====== Material to process ======

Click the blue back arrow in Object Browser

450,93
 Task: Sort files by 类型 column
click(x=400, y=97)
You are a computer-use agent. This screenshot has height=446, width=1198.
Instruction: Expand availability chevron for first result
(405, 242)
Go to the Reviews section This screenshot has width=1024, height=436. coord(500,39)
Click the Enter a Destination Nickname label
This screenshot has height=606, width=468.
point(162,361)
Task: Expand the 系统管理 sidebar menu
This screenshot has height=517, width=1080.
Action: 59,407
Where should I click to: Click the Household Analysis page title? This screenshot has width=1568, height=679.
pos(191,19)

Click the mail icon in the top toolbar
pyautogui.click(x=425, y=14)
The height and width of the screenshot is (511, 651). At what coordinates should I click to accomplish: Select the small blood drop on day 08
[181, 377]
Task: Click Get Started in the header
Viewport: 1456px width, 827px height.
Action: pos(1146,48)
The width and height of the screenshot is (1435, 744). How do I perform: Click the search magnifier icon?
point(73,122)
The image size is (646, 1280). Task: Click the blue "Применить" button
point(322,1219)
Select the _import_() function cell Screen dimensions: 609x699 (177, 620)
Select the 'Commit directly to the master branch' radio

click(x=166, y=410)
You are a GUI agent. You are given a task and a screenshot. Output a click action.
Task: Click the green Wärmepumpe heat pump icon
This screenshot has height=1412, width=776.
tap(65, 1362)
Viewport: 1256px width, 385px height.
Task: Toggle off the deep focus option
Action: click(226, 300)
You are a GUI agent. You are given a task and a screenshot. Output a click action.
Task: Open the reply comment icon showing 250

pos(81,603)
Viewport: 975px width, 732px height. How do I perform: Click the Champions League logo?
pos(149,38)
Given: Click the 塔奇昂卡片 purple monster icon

======

** Exercise description **
Set down all of the data above again, exactly.

** Result below **
Click the blue back arrow in Object Browser

450,93
 Task: Sort files by 类型 column
click(x=400, y=97)
You are a computer-use agent. This screenshot has height=446, width=1198.
Instruction: Expand availability chevron for first result
(405, 242)
Go to the Reviews section This screenshot has width=1024, height=436. coord(500,39)
Click the Enter a Destination Nickname label
This screenshot has height=606, width=468.
point(162,361)
Task: Expand the 系统管理 sidebar menu
This screenshot has height=517, width=1080.
Action: 59,407
Where should I click to: Click the Household Analysis page title? This screenshot has width=1568, height=679.
pos(191,19)

Click the mail icon in the top toolbar
pyautogui.click(x=425, y=14)
The height and width of the screenshot is (511, 651). At what coordinates should I click to accomplish: Select the small blood drop on day 08
[181, 377]
Task: Click Get Started in the header
Viewport: 1456px width, 827px height.
Action: pos(1146,48)
The width and height of the screenshot is (1435, 744). How do I perform: Click the search magnifier icon?
point(73,122)
The image size is (646, 1280). Task: Click the blue "Применить" button
point(322,1219)
Select the _import_() function cell Screen dimensions: 609x699 (177, 620)
Select the 'Commit directly to the master branch' radio

click(x=166, y=410)
You are a GUI agent. You are given a task and a screenshot. Output a click action.
Task: Click the green Wärmepumpe heat pump icon
This screenshot has height=1412, width=776.
tap(65, 1362)
Viewport: 1256px width, 385px height.
Task: Toggle off the deep focus option
Action: click(226, 300)
You are a GUI agent. You are given a task and a screenshot. Output a click action.
Task: Open the reply comment icon showing 250

pos(81,603)
Viewport: 975px width, 732px height. How do I perform: Click the Champions League logo?
pos(149,38)
Given: Click the 塔奇昂卡片 purple monster icon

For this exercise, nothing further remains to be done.